Wie passen das VW-Artenschutzprogramm und die Waldvernichtung für ein VW-Luftfracht-Drehkreuz zusammen?


...auf diese Frage läuft die für den VW-Konzern durchaus unangenehme Medienpräsenz der letzten Tage hinaus.


Gleich vier Artikel innerhalb von 24 Stunden in den zwei Wolfsburger Tageszeitungen "Wolfsburger Nachrichten" sowie der "Wolfsburger Allgemeine Zeitung" überraschten den Konzern in seiner Heimatstadt Wolfsburg.

 

VW ist immerhin der gewichtigste Gesellschafter der Flughagengesellschaft Braunschweig-Wolfsburg.

Dort sitzt in diesem faktischen Tochterunternehmen des VW-Konzerns auch noch für die Stadt Wolfsburg deren Oberbürgermeister Schnellecke, im Nebenberuf Spediteur und Zulieferer des VW-Konzerns.

Siehe dazu auch die Diskussion "Pläne für Schnellecke-Luftdrehkreuz längst in der Schublade?".

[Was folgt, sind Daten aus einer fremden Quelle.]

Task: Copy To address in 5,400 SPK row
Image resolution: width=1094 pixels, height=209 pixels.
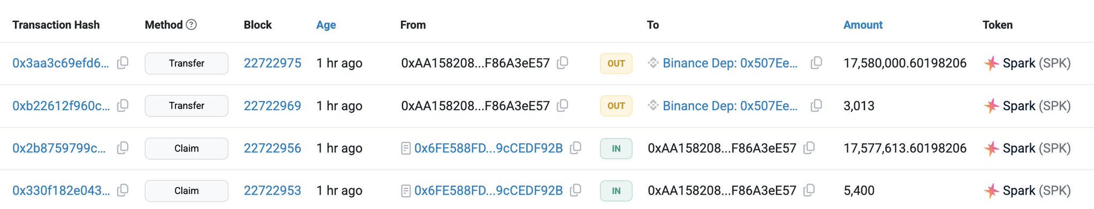Action: click(809, 190)
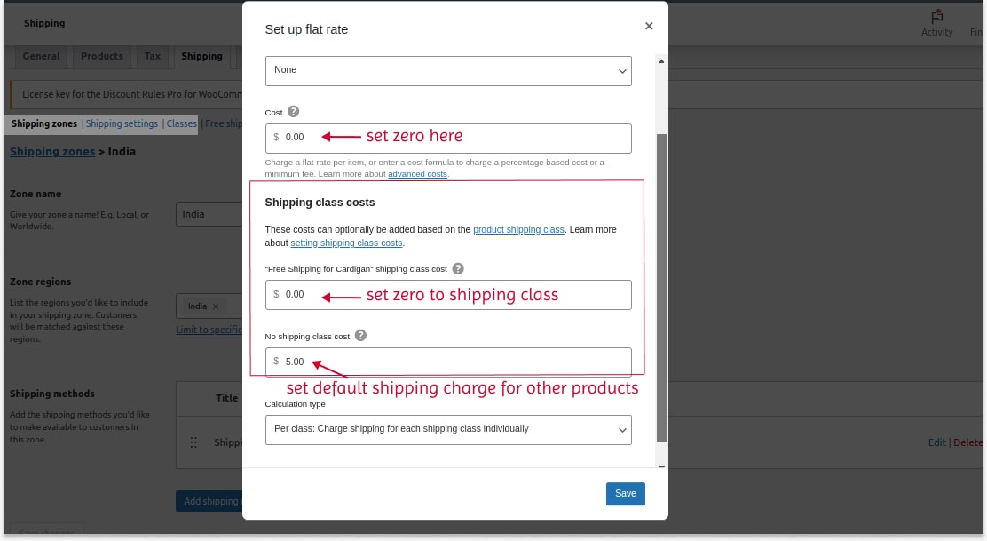Image resolution: width=987 pixels, height=541 pixels.
Task: Click the Save button
Action: click(625, 493)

Die VW-Verantwortlichen könnten nicht nur eingreifen, um weitere Vernichtung eines Eremitenwaldes zu stoppen, sie müssten es, nähmen sie ihre Selbstverpflichtung zum Artenschutz ernst.

Das Zeitfenster der Glaubwürdigkeit für VW schließt sich.


Wenn gewartet wird, bis über die EU-Kommission das VW-Flughafenprojekt gekappt wird, wäre es zum Umsteuern für den Konzern zu spät.